The last leg of your Italian train-tour will fly by, quite literally. High-speed rail links have been invested in across the country; make up some time by catching one of these and travelling the 200-plus km trip in just over an hour. The plains and hills might be whizzing by too quickly to truly appreciate, but you may as well take this time to enjoy the super-clean environs of the train you’re on – things are about to get messy.
Alighting in Naples you’ll notice that the town exists in a state of disrepair. The concentration of organised crime – in the form of extortion and corruption – is known to be of a much higher concentration in the southern regions of Italy; resulting in, rather stereotypically, a constant backlog in waste disposal.

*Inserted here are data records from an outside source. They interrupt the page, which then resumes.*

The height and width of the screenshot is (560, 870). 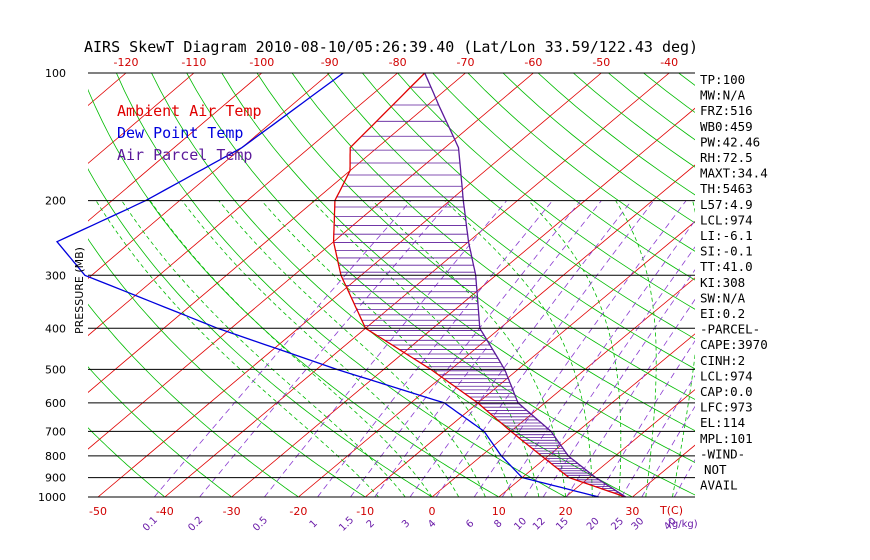 I want to click on index-line: FRZ:516, so click(x=726, y=110).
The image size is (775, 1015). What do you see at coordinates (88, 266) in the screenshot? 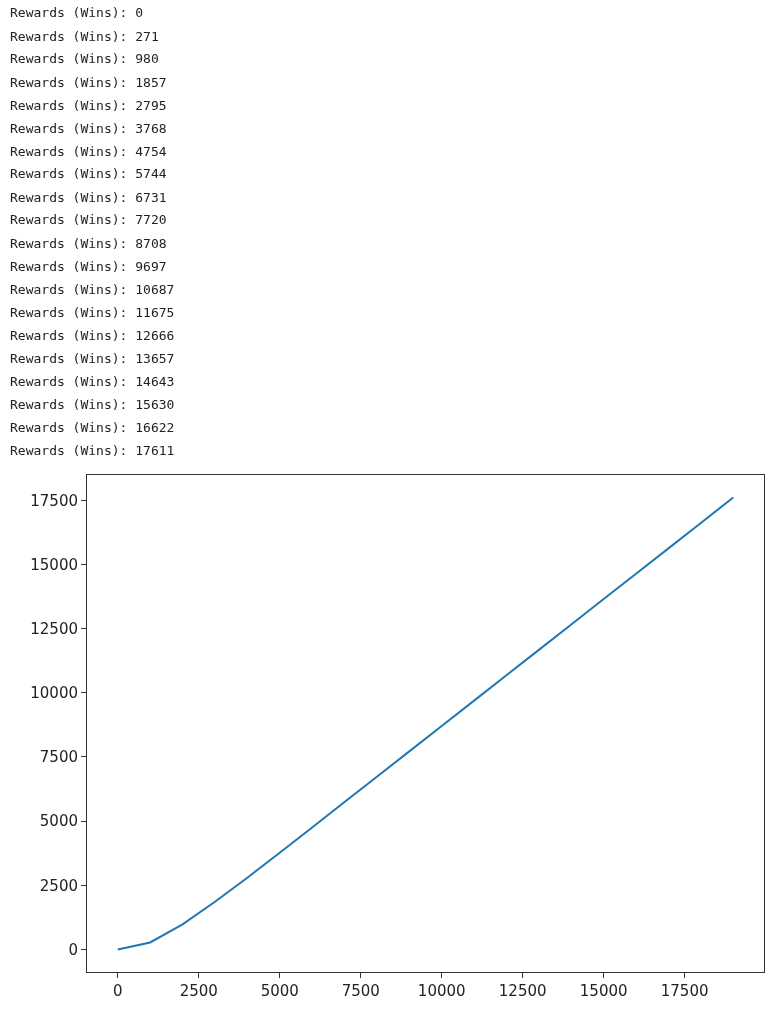
I see `text: Rewards (Wins): 9697` at bounding box center [88, 266].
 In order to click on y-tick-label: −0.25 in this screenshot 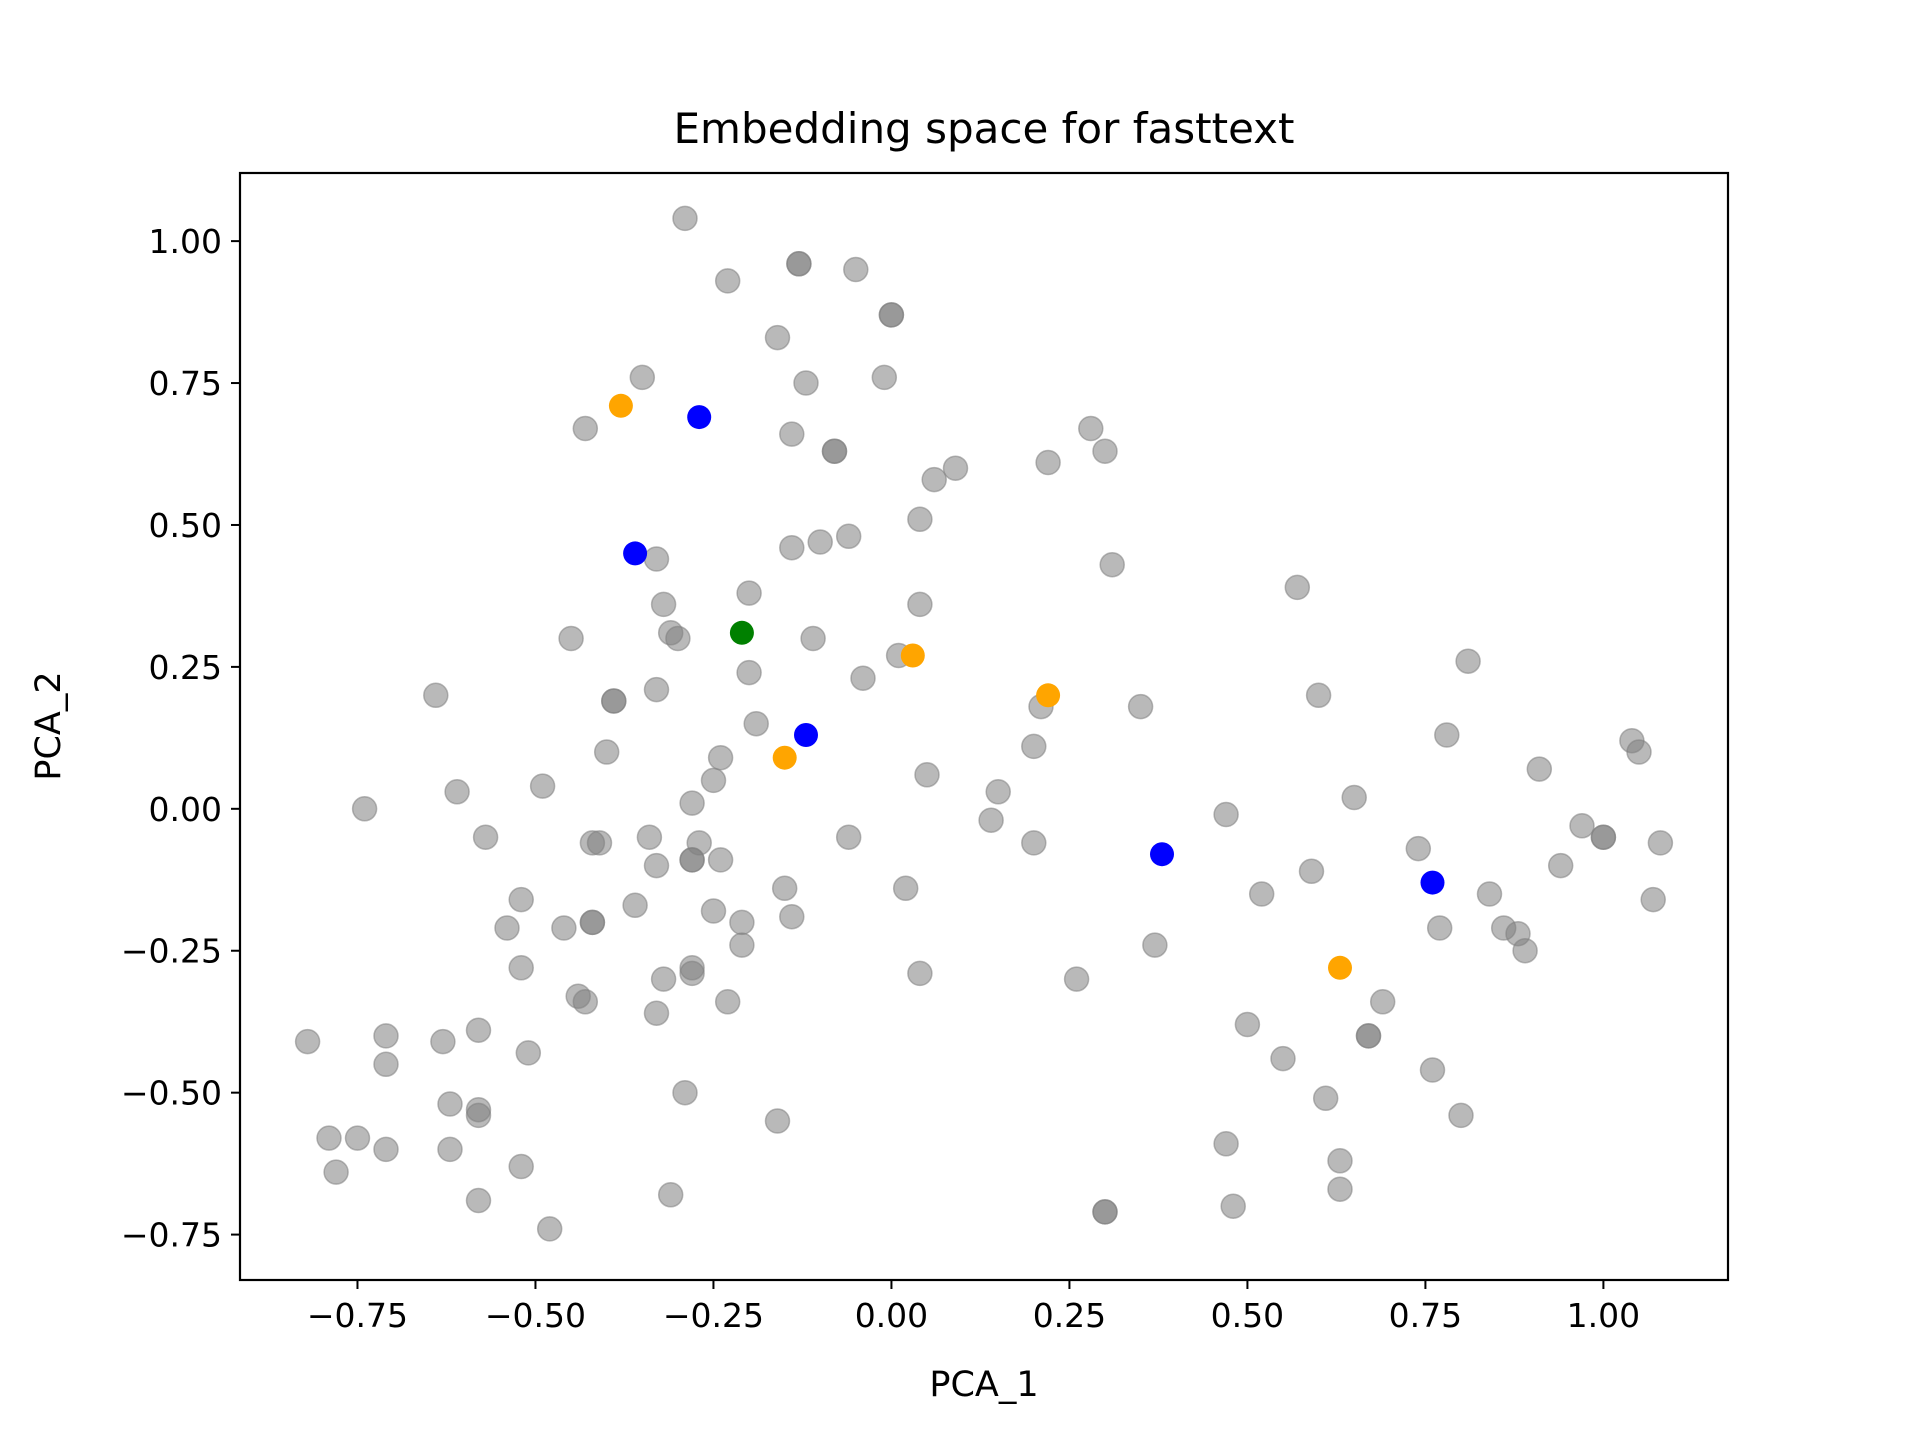, I will do `click(172, 952)`.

Unemployment is high here and some citizens exhibit a flagrant disregard for their own heritage: even the statues in the centre of plazas are not safe from graffiti artists.
Despite all this, you’ll be relieved to hear that the chances of travellers being affected by street crime is relatively low. It does pay to be cautious of pickpockets and bag snatchers, but the same could be said for any part of Italy. For the most part, Naples’ citizens are friendly and helpful, even if they struggle with the English language even more that the rest of the country. Thankfully, the excellent range of hostels employ fluent English speakers who are more than happy to help you out. Prices for beds are as cheap as they get and you’ll find the best pizza in Italy in the city that popularised the stuff.
Before you fly back home, you should find time for one last train journey.
The 40 minute trip will take you South, past Mount Vesuvius, and drop you right outside Pompeii. You’re given a decent amount of freedom to explore this town, so you can spend the waning hours of the evening wandering the deserted alleys of a forgotten town, before heading back to the streets of Naples for a well deserved beer in one of the many relaxed bars.